In 2023 stierven er 4,8 miljoen kinderen onder de vijf jaar. Een jaar eerder waren dat er 4,9 miljoen. Volgens Unicef is de kindersterfte meer dan gehalveerd sinds 2000. In dat jaar overleden bijna 10 miljoen kinderen. De afname wordt toegeschreven aan “jarenlange investeringen in de gezondheidszorg”.
Oproep
Met vaccins, voeding en schoon drinkwater zijn veel kinderdoden te voorkomen, zegt Unicef.
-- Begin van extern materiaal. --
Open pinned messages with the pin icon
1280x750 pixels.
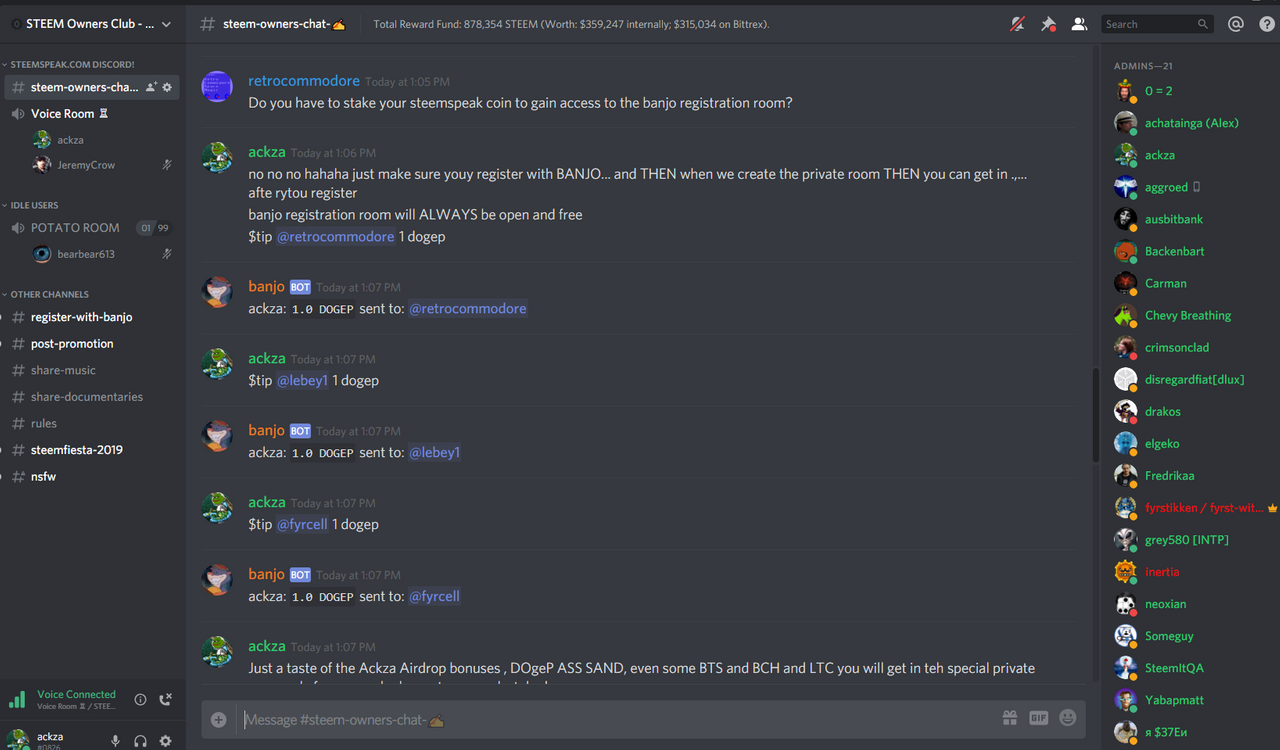pos(1048,24)
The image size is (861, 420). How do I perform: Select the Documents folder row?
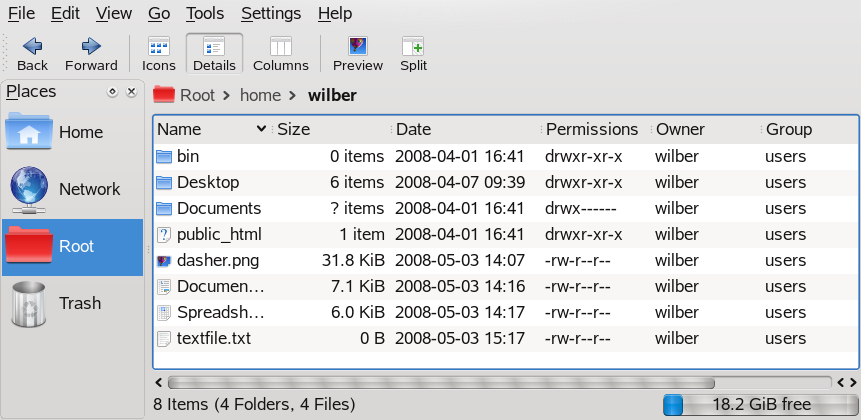point(218,209)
Daarom worden regeringen wereldwijd opgeroepen om te blijven investeren in de levens van kinderen. “Als er niet onmiddellijk wordt ingegrepen, verliezen miljoenen kinderen straks hun leven aan oorzaken die eenvoudig voorkomen kunnen worden”, zegt Laszlo.
Onder meer de Amerikaanse regering, onder leiding van president Trump, wil bijna alle ontwikkelingshulp afschaffen. Ook het Nederlandse kabinet heeft een bezuiniging van 2,4 miljard euro aangekondigd op ontwikkelingshulp. Op Unicef wordt zo’n 50 procent gekort.